I am here today to announce my legislative agenda for 2001. I can tell you that there will not be a lot of surprises. In seeking the office I now hold, I made some promises to the people of Delaware. This legislative agenda shows that I intend to keep the promises I made.

Budget Priorities

As I said in my State of the State address, we face tough fiscal times that force us to make some tough choices about spending priorities. In deciding where to spend the limited dollars that will be available this year, I chose education and children.

My legislative agenda includes spending money in just three areas: reading specialists in our elementary schools, a pilot after-school program, and expanded services for foster children.

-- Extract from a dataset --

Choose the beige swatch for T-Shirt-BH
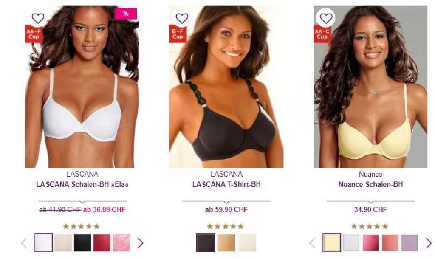 click(226, 243)
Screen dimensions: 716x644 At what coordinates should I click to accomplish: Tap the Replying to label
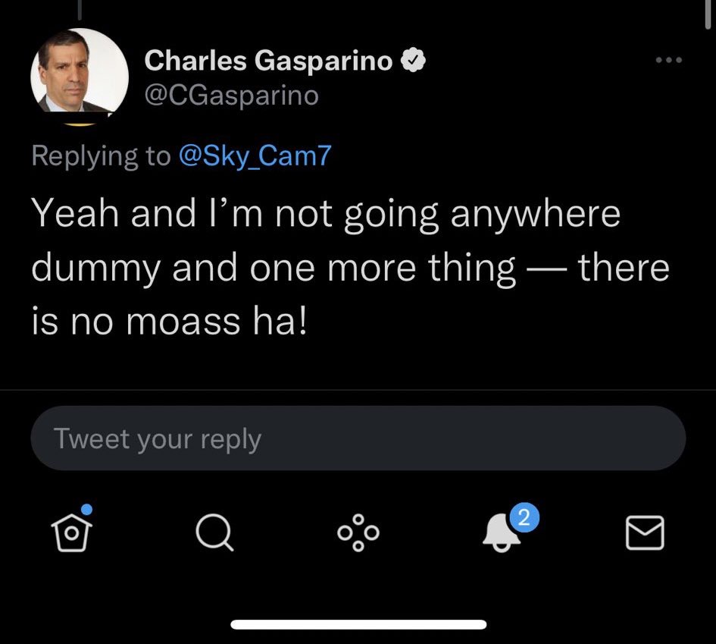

Once I have seen the state’s revised revenue estimates in the spring, I will also make a decision about what type of pay increase we can afford for our state employees. But let me describe each of my three budget priorities.

I have said before that I would like to place at least one reading specialist in each of Delaware’s elementary schools in this year’s budget. These specialists would work directly with our youngest schoolchildren who are having trouble reading. I firmly believe that the success of our children as they make their way through the school system rests on their reading skills. I want my first budget to reflect my desire to ensure that our children learn to read at an early age, so they can read to learn for the rest of their lives

I also want to invest more money this year in our foster care system. For many years, we have not invested enough in these foster children, who have been mistreated, neglected, or abandoned by their birth families. They are some of Delaware’s most vulnerable citizens, and we owe them more.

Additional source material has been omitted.